Would Jesus Go To Your Church?

Day 23/30

For a few years I’ve been thinking about the purpose of the Church and I’m convinced it’s growing up. Jesus called it discipleship. Paul called it being transformed. Moses called it loving God with everything you have. Whatever. The point is that the Church should be helping folks become more like Christ and, by extension, helping the world look more like his kingdom.

That, of course, led me to thinking about how that happens.

Lots of folks from Jesus to Paul to James to Piaget to Ericson to Rohr have done great work on human development, observing levels and processes. It’s too much to talk about in this kind of blog but one thing I’ll note: It seems we think spiritual things shouldn’t take practice, that enough emotion or a walk down an aisle should suffice. This, of course, isn’t how we treat the rest of life. We expect learning math, hitting a baseball, and playing piano to take years of practice to perfect then a lifetime of regular practice to stay sharp. This, also, isn’t how Jesus or any of the apostles modeled discipleship.

At some point I started thinking about how well the church is faring with making disciples.

That led me to Christian Schwarz’s research that I shared on Day 2/30. In the great words of Hoyt from the John Boy and Billy Big Show: “Not too good!” People learn by doing. Church operates by sitting and watching. There’s more to it than that of course. But by and large the programs that encourage sitting and listening (worship/Sunday School) far outnumber in attendance programs that get your hands dirty.

And that led me to the question at the top of this post: Would Jesus go to your church?

To be fair, I think the answer for every church I’ve ever served is yes and no. Yes he’d visit. Every church I know of does a lot of great work. Some have great music, others great preaching. Some have great programs for children and students, others feed the hungry.
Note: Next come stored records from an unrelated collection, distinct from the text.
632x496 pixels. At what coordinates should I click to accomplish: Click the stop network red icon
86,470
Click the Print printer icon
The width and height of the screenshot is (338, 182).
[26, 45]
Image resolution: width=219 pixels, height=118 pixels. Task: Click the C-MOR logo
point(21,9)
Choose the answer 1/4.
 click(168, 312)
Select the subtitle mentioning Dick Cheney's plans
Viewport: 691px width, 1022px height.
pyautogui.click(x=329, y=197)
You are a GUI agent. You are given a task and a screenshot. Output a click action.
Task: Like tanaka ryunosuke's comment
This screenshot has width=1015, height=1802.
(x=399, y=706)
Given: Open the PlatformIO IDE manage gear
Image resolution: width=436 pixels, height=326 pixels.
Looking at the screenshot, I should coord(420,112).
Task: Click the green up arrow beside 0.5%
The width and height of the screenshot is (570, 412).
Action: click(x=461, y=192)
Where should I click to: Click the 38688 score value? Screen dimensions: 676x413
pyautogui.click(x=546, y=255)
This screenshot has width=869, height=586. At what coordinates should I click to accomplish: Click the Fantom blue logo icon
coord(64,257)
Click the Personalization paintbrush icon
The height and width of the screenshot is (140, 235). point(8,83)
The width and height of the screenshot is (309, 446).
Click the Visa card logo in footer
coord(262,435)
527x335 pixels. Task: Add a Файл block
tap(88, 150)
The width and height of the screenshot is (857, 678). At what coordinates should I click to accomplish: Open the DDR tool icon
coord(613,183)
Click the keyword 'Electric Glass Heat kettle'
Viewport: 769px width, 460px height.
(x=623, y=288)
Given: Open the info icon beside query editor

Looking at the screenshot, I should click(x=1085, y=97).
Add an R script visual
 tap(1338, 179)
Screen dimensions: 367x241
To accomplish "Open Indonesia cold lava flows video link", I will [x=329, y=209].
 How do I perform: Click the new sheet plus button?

And no, because I think he’d grow bored of conversations over carpet color and vaccines.

In the gospels we see Jesus going to the Temple, arguing with the religious leaders, then going back out into the back alleys or countryside to do stuff. Then he’d go to a synagogue in some backwoods, Dadeville, kind of town, read from a prophet the bit about turning the whole economic and political systems on their heads, preach a one line sermon, then sit back down… making folks so mad they wanted to kill him.

What we never saw was Jesus settling down, taking membership vows, claiming his pew, and being promoted to Admin Chair.

And that led me to an even more uncomfortable question: Then why do I?

Maybe I get something out of the sermons. Maybe it’s for the kids. Maybe for the familiarity or friendships. Maybe it’s to fight for change from within. No one can answer that question for you. But a lot of pastors are trying to figure it out right now. Because when people braked for Covid, a lot of us started asking these kinds of questions. And capital campaigns depend on churches having motivating answers.

And here’s some free advice for church leaders: It’s not more guilt or buildings or programs or overhead expenses. At least not for me. It’s meaningful conversations over a good glass of wine. It’s meaningful work promoting justice and equality. It’s care for God’s creation and learning to see God in it. It’s simple worship services. It’s teaching folks that the most Jesus thing they can do isn’t the funnel we’ve created of attracting visitors, making them members, teaching them our doctrines and naming a class for them. It might just be expecting them to come, stay a while, upset the apple cart, then follow Jesus right back out the door into the slums and the farm towns, and the ends of the earth.